#### CHALLENGE:
Transcribe every one of the records below, reproducing each line without alteration.

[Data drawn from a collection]
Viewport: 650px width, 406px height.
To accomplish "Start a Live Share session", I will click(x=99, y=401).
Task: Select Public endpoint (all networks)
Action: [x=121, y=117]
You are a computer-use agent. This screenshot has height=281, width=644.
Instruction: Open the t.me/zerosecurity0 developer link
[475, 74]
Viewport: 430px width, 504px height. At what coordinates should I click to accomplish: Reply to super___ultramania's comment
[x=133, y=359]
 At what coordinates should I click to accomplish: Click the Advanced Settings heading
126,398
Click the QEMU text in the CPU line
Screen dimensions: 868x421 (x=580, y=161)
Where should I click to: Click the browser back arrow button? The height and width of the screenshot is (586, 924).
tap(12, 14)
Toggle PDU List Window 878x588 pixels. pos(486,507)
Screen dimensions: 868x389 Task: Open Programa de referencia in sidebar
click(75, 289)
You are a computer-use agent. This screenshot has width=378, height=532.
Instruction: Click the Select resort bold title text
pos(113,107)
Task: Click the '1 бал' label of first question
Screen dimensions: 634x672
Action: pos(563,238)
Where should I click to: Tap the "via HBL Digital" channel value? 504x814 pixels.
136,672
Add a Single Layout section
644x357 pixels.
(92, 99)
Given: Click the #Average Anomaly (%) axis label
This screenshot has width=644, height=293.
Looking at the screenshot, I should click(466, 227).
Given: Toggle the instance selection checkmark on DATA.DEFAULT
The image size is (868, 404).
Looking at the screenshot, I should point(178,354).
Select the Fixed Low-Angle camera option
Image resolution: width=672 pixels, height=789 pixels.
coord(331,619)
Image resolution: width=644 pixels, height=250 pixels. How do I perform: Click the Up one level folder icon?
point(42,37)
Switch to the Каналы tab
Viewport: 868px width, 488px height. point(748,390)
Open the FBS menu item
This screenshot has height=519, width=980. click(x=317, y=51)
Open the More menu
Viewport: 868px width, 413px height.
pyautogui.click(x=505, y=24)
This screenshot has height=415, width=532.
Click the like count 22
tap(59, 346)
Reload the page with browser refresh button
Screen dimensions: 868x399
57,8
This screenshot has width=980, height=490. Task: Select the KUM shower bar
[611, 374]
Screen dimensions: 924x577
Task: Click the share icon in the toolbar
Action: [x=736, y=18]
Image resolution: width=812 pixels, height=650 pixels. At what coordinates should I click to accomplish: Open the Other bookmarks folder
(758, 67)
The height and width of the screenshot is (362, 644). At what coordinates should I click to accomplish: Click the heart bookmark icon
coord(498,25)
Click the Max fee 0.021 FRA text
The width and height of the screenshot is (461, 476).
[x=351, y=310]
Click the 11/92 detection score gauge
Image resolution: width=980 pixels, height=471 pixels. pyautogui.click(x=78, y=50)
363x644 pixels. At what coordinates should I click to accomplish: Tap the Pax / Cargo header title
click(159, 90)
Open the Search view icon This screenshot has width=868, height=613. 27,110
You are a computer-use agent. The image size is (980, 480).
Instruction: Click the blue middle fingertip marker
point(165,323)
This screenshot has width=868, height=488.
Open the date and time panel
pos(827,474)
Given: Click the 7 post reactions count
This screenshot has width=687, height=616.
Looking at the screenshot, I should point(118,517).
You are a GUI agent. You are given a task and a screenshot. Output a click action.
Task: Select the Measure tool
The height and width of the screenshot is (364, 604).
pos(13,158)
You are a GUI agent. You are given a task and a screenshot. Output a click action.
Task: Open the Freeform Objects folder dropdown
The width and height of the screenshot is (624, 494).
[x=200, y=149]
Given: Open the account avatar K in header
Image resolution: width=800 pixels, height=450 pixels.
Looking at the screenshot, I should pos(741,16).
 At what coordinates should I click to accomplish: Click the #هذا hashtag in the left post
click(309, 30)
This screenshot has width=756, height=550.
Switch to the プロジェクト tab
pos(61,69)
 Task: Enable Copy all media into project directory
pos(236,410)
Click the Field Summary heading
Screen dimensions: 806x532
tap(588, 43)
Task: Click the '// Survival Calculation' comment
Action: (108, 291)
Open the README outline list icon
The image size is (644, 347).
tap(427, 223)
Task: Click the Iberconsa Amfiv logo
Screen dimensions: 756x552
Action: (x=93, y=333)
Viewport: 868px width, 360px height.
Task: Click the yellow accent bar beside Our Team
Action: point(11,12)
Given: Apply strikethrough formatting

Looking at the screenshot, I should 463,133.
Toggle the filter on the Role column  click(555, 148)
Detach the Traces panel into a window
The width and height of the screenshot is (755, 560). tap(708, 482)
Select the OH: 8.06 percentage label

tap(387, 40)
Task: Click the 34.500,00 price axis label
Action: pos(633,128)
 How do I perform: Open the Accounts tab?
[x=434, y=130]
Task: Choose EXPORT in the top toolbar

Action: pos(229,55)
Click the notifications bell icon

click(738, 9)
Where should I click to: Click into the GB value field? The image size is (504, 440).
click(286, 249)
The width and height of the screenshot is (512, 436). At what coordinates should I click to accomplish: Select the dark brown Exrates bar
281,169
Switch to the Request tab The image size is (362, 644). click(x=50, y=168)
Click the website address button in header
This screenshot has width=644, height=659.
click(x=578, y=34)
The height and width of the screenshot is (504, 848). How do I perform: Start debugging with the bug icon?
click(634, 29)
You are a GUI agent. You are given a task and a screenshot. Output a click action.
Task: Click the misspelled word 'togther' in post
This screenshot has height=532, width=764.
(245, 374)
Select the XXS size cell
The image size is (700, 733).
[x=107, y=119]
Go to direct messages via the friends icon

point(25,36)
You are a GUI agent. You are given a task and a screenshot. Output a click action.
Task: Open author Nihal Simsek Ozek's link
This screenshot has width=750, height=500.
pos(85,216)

#### TASK OUTPUT:
Viewport: 650px width, 406px height.
To accomplish "Start a Live Share session", I will click(x=99, y=401).
Task: Select Public endpoint (all networks)
Action: [x=121, y=117]
You are a computer-use agent. This screenshot has height=281, width=644.
Instruction: Open the t.me/zerosecurity0 developer link
[475, 74]
Viewport: 430px width, 504px height. At what coordinates should I click to accomplish: Reply to super___ultramania's comment
[x=133, y=359]
 At what coordinates should I click to accomplish: Click the Advanced Settings heading
126,398
Click the QEMU text in the CPU line
Screen dimensions: 868x421 (x=580, y=161)
Where should I click to: Click the browser back arrow button? The height and width of the screenshot is (586, 924).
tap(12, 14)
Toggle PDU List Window 878x588 pixels. pos(486,507)
Screen dimensions: 868x389 Task: Open Programa de referencia in sidebar
click(75, 289)
You are a computer-use agent. This screenshot has width=378, height=532.
Instruction: Click the Select resort bold title text
pos(113,107)
Task: Click the '1 бал' label of first question
Screen dimensions: 634x672
Action: pos(563,238)
Where should I click to: Tap the "via HBL Digital" channel value? 504x814 pixels.
136,672
Add a Single Layout section
644x357 pixels.
(92, 99)
Given: Click the #Average Anomaly (%) axis label
This screenshot has width=644, height=293.
Looking at the screenshot, I should click(466, 227).
Given: Toggle the instance selection checkmark on DATA.DEFAULT
The image size is (868, 404).
Looking at the screenshot, I should point(178,354).
Select the Fixed Low-Angle camera option
Image resolution: width=672 pixels, height=789 pixels.
coord(331,619)
Image resolution: width=644 pixels, height=250 pixels. How do I perform: Click the Up one level folder icon?
point(42,37)
Switch to the Каналы tab
Viewport: 868px width, 488px height. point(748,390)
Open the FBS menu item
This screenshot has height=519, width=980. click(x=317, y=51)
Open the More menu
Viewport: 868px width, 413px height.
pyautogui.click(x=505, y=24)
This screenshot has height=415, width=532.
Click the like count 22
tap(59, 346)
Reload the page with browser refresh button
Screen dimensions: 868x399
57,8
This screenshot has width=980, height=490. Task: Select the KUM shower bar
[611, 374]
Screen dimensions: 924x577
Task: Click the share icon in the toolbar
Action: [x=736, y=18]
Image resolution: width=812 pixels, height=650 pixels. At what coordinates should I click to accomplish: Open the Other bookmarks folder
(758, 67)
The height and width of the screenshot is (362, 644). At what coordinates should I click to accomplish: Click the heart bookmark icon
coord(498,25)
Click the Max fee 0.021 FRA text
The width and height of the screenshot is (461, 476).
[x=351, y=310]
Click the 11/92 detection score gauge
Image resolution: width=980 pixels, height=471 pixels. pyautogui.click(x=78, y=50)
363x644 pixels. At what coordinates should I click to accomplish: Tap the Pax / Cargo header title
click(159, 90)
Open the Search view icon This screenshot has width=868, height=613. 27,110
You are a computer-use agent. The image size is (980, 480).
Instruction: Click the blue middle fingertip marker
point(165,323)
This screenshot has width=868, height=488.
Open the date and time panel
pos(827,474)
Given: Click the 7 post reactions count
This screenshot has width=687, height=616.
Looking at the screenshot, I should point(118,517).
You are a GUI agent. You are given a task and a screenshot. Output a click action.
Task: Select the Measure tool
The height and width of the screenshot is (364, 604).
pos(13,158)
You are a GUI agent. You are given a task and a screenshot. Output a click action.
Task: Open the Freeform Objects folder dropdown
The width and height of the screenshot is (624, 494).
[x=200, y=149]
Given: Open the account avatar K in header
Image resolution: width=800 pixels, height=450 pixels.
Looking at the screenshot, I should pos(741,16).
 At what coordinates should I click to accomplish: Click the #هذا hashtag in the left post
click(309, 30)
This screenshot has width=756, height=550.
Switch to the プロジェクト tab
pos(61,69)
 Task: Enable Copy all media into project directory
pos(236,410)
Click the Field Summary heading
Screen dimensions: 806x532
tap(588, 43)
Task: Click the '// Survival Calculation' comment
Action: (108, 291)
Open the README outline list icon
The image size is (644, 347).
tap(427, 223)
Task: Click the Iberconsa Amfiv logo
Screen dimensions: 756x552
Action: (x=93, y=333)
Viewport: 868px width, 360px height.
Task: Click the yellow accent bar beside Our Team
Action: point(11,12)
Given: Apply strikethrough formatting

Looking at the screenshot, I should 463,133.
Toggle the filter on the Role column  click(555, 148)
Detach the Traces panel into a window
The width and height of the screenshot is (755, 560). tap(708, 482)
Select the OH: 8.06 percentage label

tap(387, 40)
Task: Click the 34.500,00 price axis label
Action: pos(633,128)
 How do I perform: Open the Accounts tab?
[x=434, y=130]
Task: Choose EXPORT in the top toolbar

Action: pos(229,55)
Click the notifications bell icon

click(738, 9)
Where should I click to: Click into the GB value field? The image size is (504, 440).
click(286, 249)
The width and height of the screenshot is (512, 436). At what coordinates should I click to accomplish: Select the dark brown Exrates bar
281,169
Switch to the Request tab The image size is (362, 644). click(x=50, y=168)
Click the website address button in header
This screenshot has width=644, height=659.
click(x=578, y=34)
The height and width of the screenshot is (504, 848). How do I perform: Start debugging with the bug icon?
click(634, 29)
You are a GUI agent. You are given a task and a screenshot. Output a click action.
Task: Click the misspelled word 'togther' in post
This screenshot has height=532, width=764.
(245, 374)
Select the XXS size cell
The image size is (700, 733).
[x=107, y=119]
Go to direct messages via the friends icon

point(25,36)
You are a GUI agent. You are given a task and a screenshot. Output a click action.
Task: Open author Nihal Simsek Ozek's link
This screenshot has width=750, height=500.
pos(85,216)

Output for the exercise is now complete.